Rows on where targets appear
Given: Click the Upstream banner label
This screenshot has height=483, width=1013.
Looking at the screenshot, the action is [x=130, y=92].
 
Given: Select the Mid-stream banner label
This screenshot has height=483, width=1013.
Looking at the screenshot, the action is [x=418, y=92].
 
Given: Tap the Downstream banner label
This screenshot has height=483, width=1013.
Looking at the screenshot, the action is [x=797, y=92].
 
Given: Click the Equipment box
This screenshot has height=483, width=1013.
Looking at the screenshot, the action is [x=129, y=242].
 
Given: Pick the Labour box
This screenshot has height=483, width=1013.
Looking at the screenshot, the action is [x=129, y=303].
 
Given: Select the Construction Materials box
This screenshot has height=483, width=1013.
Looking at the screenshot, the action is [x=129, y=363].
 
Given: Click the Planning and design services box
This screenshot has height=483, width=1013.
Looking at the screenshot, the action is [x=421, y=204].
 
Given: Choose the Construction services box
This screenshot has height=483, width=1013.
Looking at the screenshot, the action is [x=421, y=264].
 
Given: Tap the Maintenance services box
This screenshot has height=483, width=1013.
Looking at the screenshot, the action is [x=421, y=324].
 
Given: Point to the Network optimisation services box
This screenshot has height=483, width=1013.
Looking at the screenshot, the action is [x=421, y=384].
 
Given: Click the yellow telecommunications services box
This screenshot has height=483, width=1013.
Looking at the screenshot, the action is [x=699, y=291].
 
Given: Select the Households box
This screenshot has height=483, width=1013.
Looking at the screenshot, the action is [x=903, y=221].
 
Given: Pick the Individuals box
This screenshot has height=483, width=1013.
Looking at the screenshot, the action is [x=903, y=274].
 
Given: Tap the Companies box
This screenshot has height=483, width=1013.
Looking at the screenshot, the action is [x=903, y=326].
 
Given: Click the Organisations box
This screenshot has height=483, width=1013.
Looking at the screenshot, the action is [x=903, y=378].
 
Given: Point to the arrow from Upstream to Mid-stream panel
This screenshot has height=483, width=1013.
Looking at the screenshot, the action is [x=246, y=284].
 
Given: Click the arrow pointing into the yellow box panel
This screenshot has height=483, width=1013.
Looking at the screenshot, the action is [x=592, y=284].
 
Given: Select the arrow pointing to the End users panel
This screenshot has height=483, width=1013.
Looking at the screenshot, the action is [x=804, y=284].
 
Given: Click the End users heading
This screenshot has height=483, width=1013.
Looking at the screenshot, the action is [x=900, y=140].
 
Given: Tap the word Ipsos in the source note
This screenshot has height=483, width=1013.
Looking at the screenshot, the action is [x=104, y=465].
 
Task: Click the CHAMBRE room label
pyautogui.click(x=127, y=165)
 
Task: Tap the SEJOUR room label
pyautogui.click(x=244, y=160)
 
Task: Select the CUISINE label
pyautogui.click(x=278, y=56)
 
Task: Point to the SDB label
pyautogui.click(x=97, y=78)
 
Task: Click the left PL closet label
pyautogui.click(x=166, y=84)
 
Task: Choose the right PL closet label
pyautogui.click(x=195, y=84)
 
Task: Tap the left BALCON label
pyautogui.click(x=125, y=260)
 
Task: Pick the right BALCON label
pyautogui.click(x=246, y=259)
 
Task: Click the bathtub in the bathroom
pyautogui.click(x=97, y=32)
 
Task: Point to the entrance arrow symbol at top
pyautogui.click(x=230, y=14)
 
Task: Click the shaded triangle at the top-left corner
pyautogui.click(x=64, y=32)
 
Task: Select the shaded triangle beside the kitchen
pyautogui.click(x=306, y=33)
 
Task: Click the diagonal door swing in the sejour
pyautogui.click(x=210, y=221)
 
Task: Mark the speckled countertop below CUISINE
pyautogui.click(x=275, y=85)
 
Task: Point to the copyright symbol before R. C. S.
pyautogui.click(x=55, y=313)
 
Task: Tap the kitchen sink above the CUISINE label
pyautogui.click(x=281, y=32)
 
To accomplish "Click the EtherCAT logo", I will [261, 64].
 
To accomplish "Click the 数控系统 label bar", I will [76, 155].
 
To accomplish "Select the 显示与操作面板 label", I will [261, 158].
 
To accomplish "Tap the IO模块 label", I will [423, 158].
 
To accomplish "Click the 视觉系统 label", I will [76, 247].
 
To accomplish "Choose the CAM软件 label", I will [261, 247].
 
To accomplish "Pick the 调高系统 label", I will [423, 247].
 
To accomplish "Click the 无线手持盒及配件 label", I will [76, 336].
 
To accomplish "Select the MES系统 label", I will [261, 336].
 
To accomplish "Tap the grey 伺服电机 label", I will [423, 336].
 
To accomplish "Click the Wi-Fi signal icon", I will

** Given exercise **
Copy out every item above line for line, with nothing changed.

** Worked solution **
Given: Click the Upstream banner label
This screenshot has height=483, width=1013.
Looking at the screenshot, the action is [x=130, y=92].
 
Given: Select the Mid-stream banner label
This screenshot has height=483, width=1013.
Looking at the screenshot, the action is [x=418, y=92].
 
Given: Tap the Downstream banner label
This screenshot has height=483, width=1013.
Looking at the screenshot, the action is [x=797, y=92].
 
Given: Click the Equipment box
This screenshot has height=483, width=1013.
Looking at the screenshot, the action is [x=129, y=242].
 
Given: Pick the Labour box
This screenshot has height=483, width=1013.
Looking at the screenshot, the action is [x=129, y=303].
 
Given: Select the Construction Materials box
This screenshot has height=483, width=1013.
Looking at the screenshot, the action is [x=129, y=363].
 
Given: Click the Planning and design services box
This screenshot has height=483, width=1013.
Looking at the screenshot, the action is [x=421, y=204].
 
Given: Choose the Construction services box
This screenshot has height=483, width=1013.
Looking at the screenshot, the action is [x=421, y=264].
 
Given: Tap the Maintenance services box
This screenshot has height=483, width=1013.
Looking at the screenshot, the action is [x=421, y=324].
 
Given: Point to the Network optimisation services box
This screenshot has height=483, width=1013.
Looking at the screenshot, the action is [x=421, y=384].
 
Given: Click the yellow telecommunications services box
This screenshot has height=483, width=1013.
Looking at the screenshot, the action is [x=699, y=291].
 
Given: Select the Households box
This screenshot has height=483, width=1013.
Looking at the screenshot, the action is [x=903, y=221].
 
Given: Pick the Individuals box
This screenshot has height=483, width=1013.
Looking at the screenshot, the action is [x=903, y=274].
 
Given: Tap the Companies box
This screenshot has height=483, width=1013.
Looking at the screenshot, the action is [x=903, y=326].
 
Given: Click the Organisations box
This screenshot has height=483, width=1013.
Looking at the screenshot, the action is [x=903, y=378].
 
Given: Point to the arrow from Upstream to Mid-stream panel
This screenshot has height=483, width=1013.
Looking at the screenshot, the action is [x=246, y=284].
 
Given: Click the arrow pointing into the yellow box panel
This screenshot has height=483, width=1013.
Looking at the screenshot, the action is [x=592, y=284].
 
Given: Select the arrow pointing to the End users panel
This screenshot has height=483, width=1013.
Looking at the screenshot, the action is [x=804, y=284].
 
Given: Click the End users heading
This screenshot has height=483, width=1013.
Looking at the screenshot, the action is [x=900, y=140].
 
Given: Tap the word Ipsos in the source note
This screenshot has height=483, width=1013.
Looking at the screenshot, the action is [x=104, y=465].
 
Task: Click the CHAMBRE room label
pyautogui.click(x=127, y=165)
 
Task: Tap the SEJOUR room label
pyautogui.click(x=244, y=160)
 
Task: Select the CUISINE label
pyautogui.click(x=278, y=56)
 
Task: Point to the SDB label
pyautogui.click(x=97, y=78)
 
Task: Click the left PL closet label
pyautogui.click(x=166, y=84)
 
Task: Choose the right PL closet label
pyautogui.click(x=195, y=84)
 
Task: Tap the left BALCON label
pyautogui.click(x=125, y=260)
 
Task: Pick the right BALCON label
pyautogui.click(x=246, y=259)
 
Task: Click the bathtub in the bathroom
pyautogui.click(x=97, y=32)
 
Task: Point to the entrance arrow symbol at top
pyautogui.click(x=230, y=14)
 
Task: Click the shaded triangle at the top-left corner
pyautogui.click(x=64, y=32)
 
Task: Select the shaded triangle beside the kitchen
pyautogui.click(x=306, y=33)
 
Task: Click the diagonal door swing in the sejour
pyautogui.click(x=210, y=221)
 
Task: Mark the speckled countertop below CUISINE
pyautogui.click(x=275, y=85)
 
Task: Point to the copyright symbol before R. C. S.
pyautogui.click(x=55, y=313)
 
Task: Tap the kitchen sink above the CUISINE label
pyautogui.click(x=281, y=32)
 
To accomplish "Click the EtherCAT logo", I will [261, 64].
 
To accomplish "Click the 数控系统 label bar", I will [76, 155].
 
To accomplish "Select the 显示与操作面板 label", I will [261, 158].
 
To accomplish "Tap the IO模块 label", I will [423, 158].
 
To accomplish "Click the 视觉系统 label", I will [76, 247].
 
To accomplish "Choose the CAM软件 label", I will [261, 247].
 
To accomplish "Pick the 调高系统 label", I will [423, 247].
 
To accomplish "Click the 无线手持盒及配件 label", I will [76, 336].
 
To accomplish "Select the MES系统 label", I will [261, 336].
 
To accomplish "Tap the grey 伺服电机 label", I will [423, 336].
 
To accomplish "Click the Wi-Fi signal icon", I will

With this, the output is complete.